Key projectile motion equations
The four essential equations (assuming launch from ground level, no air resistance): Range R = v₀²sin(2θ)/g — maximum at θ = 45°. Maximum height H = v₀²sin²(θ)/(2g). Time of flight T = 2v₀sin(θ)/g. These decompose the launch velocity into components: v_x = v₀cos(θ) remains constant throughout flight; v_y = v₀sin(θ) - gt decreases until zero at peak, then increases downward. At any time t: horizontal position x = v₀cos(θ)t, vertical position y = v₀sin(θ)t - ½gt². Example: a cannonball fired at 100 m/s at 45°: R = 100²×sin(90°)/9.81 = 1,019 m, H = 100²×sin²(45°)/(2×9.81) = 255 m, T = 2×100×sin(45°)/9.81 = 14.4 seconds.
Launch angle optimization
In a vacuum, maximum range occurs at 45° for any launch speed. But complementary angles (e.g., 30° and 60°) produce the same range — 30° gives a flat, fast trajectory while 60° gives a high, slow one. For a launch from elevation (cliff, hill), the optimal angle shifts below 45° because the projectile has extra vertical distance to travel. From a height h, optimal angle ≈ arctan(v₀/√(v₀² + 2gh)), which approaches 45° as v₀ increases relative to h. With air resistance, optimal angle drops to 30-40° for most real projectiles because high trajectories spend more time at high altitude where air resistance decumulates. Artillery calculations must also account for wind, the Coriolis effect (Earth's rotation), and aerodynamic properties of the shell.
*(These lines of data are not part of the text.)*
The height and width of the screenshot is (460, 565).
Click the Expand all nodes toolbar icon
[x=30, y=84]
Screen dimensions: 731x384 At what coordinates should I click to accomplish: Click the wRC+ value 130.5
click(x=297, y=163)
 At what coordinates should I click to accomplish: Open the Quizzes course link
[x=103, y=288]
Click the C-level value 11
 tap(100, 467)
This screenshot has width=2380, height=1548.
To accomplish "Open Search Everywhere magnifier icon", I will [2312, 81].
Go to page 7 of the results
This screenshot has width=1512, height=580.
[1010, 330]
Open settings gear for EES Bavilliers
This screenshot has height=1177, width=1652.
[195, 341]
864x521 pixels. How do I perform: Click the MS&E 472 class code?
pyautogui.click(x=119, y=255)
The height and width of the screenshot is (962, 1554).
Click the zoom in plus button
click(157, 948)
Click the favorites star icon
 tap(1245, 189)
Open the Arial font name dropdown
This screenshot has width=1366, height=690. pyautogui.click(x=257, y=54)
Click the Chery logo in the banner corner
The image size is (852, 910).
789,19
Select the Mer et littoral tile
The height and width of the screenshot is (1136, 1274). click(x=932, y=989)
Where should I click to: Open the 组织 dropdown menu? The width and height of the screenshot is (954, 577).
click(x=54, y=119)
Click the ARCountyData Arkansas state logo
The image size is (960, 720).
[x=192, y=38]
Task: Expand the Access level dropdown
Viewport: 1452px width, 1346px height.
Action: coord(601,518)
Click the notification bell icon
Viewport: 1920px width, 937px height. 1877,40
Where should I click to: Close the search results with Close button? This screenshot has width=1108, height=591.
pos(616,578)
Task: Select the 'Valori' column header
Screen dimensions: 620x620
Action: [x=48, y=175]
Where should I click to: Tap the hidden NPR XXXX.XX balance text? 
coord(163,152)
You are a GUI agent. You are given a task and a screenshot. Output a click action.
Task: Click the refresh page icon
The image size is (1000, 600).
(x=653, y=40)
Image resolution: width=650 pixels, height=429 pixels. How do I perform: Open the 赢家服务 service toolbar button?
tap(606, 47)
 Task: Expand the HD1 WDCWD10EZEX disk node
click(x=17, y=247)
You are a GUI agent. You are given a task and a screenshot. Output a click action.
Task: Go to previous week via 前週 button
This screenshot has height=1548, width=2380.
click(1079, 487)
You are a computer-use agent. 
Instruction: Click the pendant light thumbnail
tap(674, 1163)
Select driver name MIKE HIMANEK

Real-world applications and air resistance effects
Sports applications: a basketball free throw (initial speed ~7 m/s, angle ~52°, release height ~2.4 m, hoop at 3.05 m, distance 4.6 m) has a narrow window of successful angles and speeds. A golf drive (initial speed 70 m/s, angle 10-12° with backspin) uses the Magnus effect (spin-induced lift) to achieve ranges of 250+ meters — far exceeding the vacuum prediction at that angle. Air resistance (drag force Fd = ½ρv²CdA) significantly affects trajectory: a baseball hit at 45 m/s at 35° travels approximately 120 meters in a vacuum but only 95-100 meters with air resistance — a 20% reduction. Drag force increases with the square of velocity, so faster projectiles are proportionally more affected. Terminal velocity occurs when drag equals gravity: approximately 30 m/s for a baseball, 55 m/s for a skydiver (spread position), and 90 m/s for a skydiver (head-down).